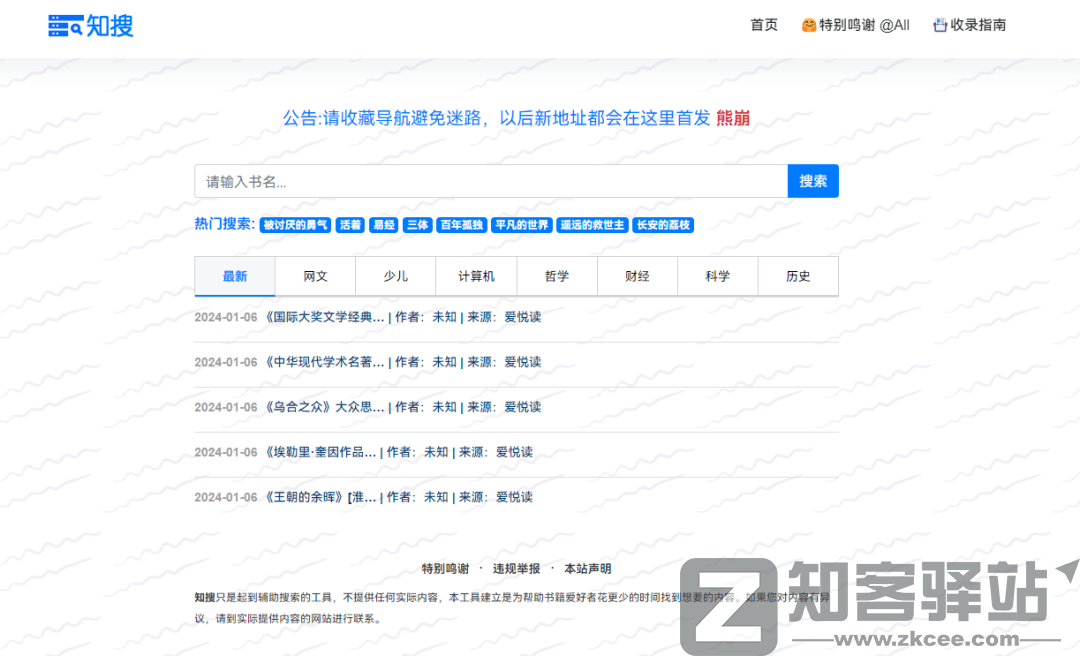The image size is (1080, 656).
Task: Click the orange emoji beside 特别鸣谢 @All
Action: pos(807,25)
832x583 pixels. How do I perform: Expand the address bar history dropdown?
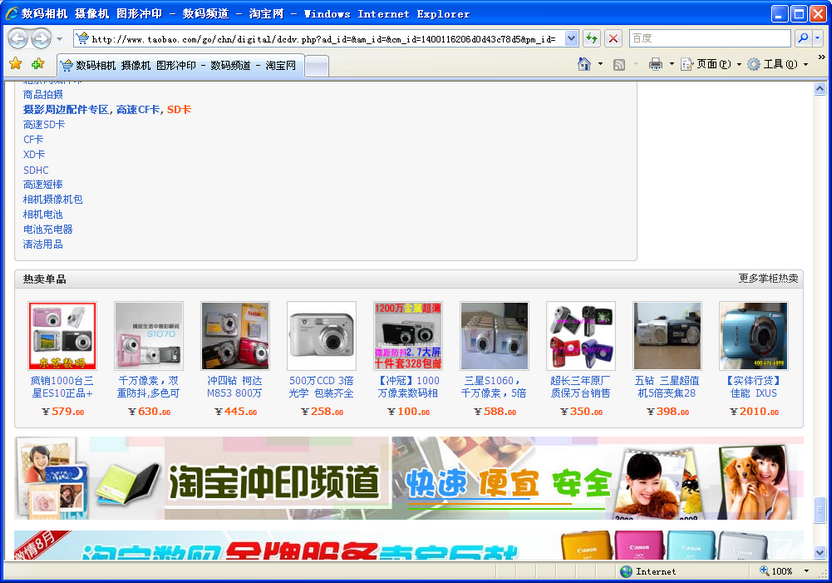point(572,38)
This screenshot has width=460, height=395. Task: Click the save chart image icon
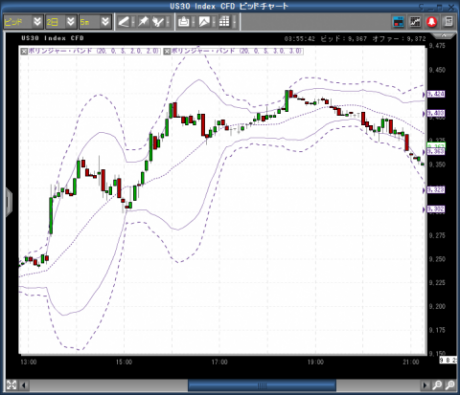(204, 22)
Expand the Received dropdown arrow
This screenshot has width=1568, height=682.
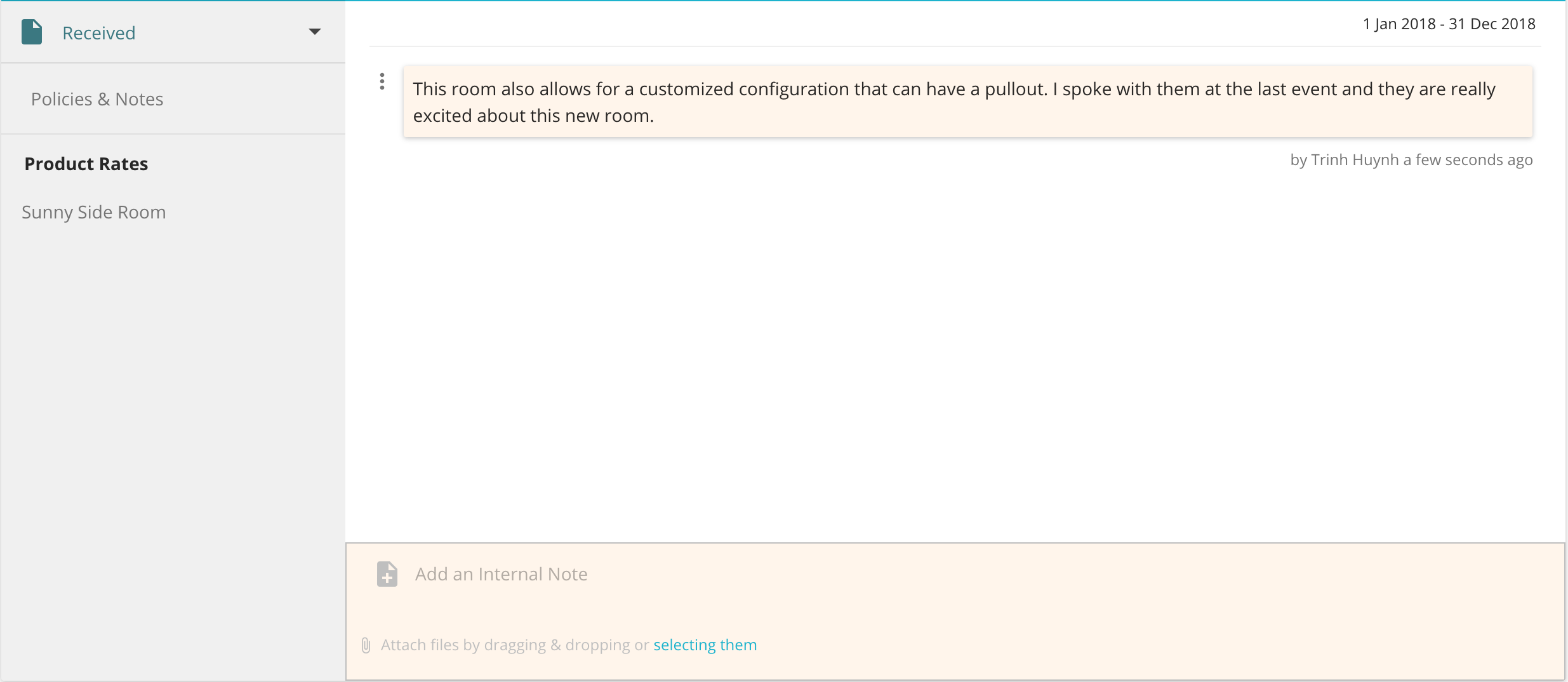[x=314, y=32]
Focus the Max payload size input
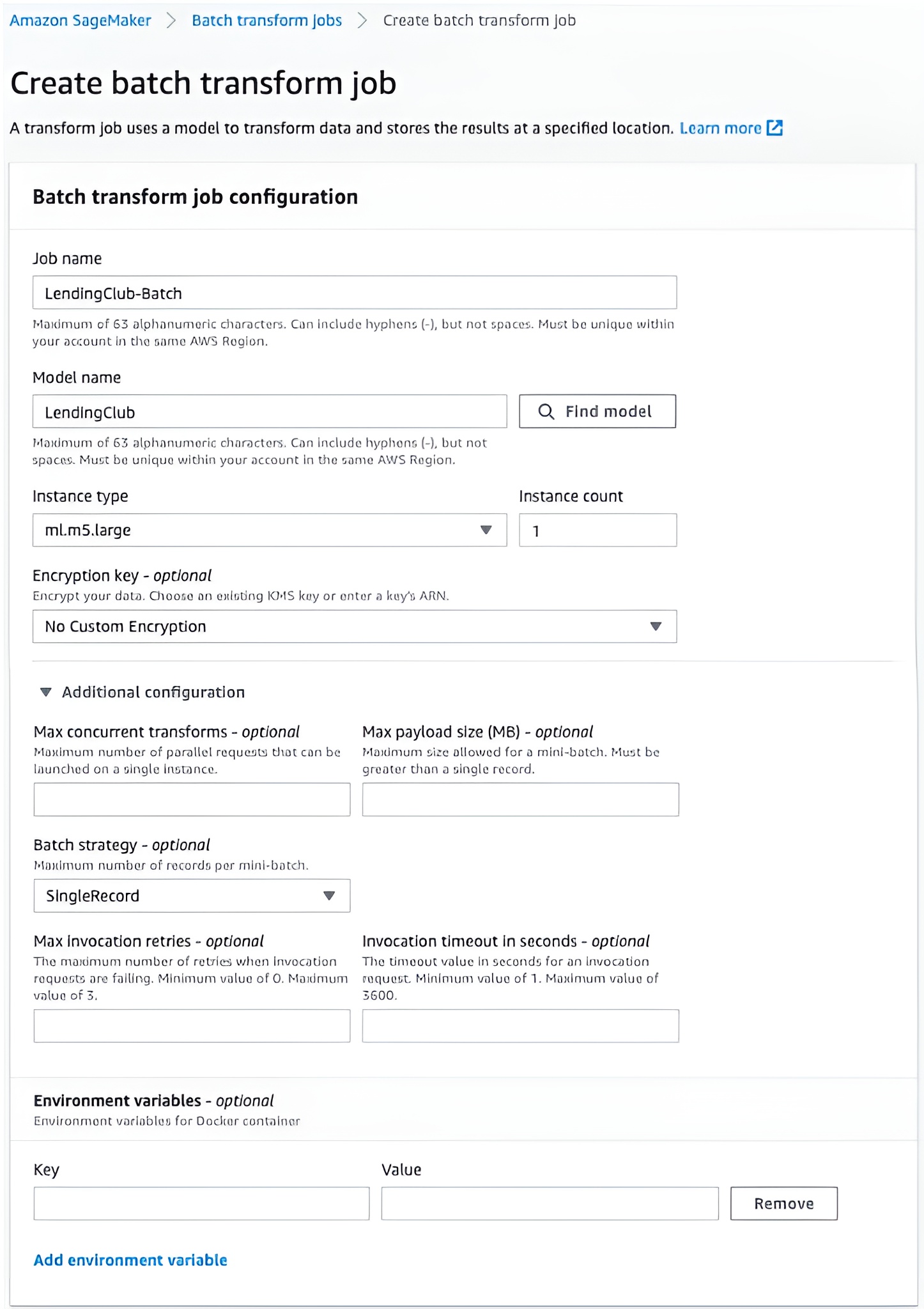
┄┄┄┄┄┄
## Directions for this task
Please copy exactly the lines from the one containing "Expand the Received dropdown arrow" through the last line of the records, both ends included, and leave out any pictures.

## Task answer
Expand the Received dropdown arrow
This screenshot has width=1568, height=682.
[x=314, y=32]
Focus the Max payload size input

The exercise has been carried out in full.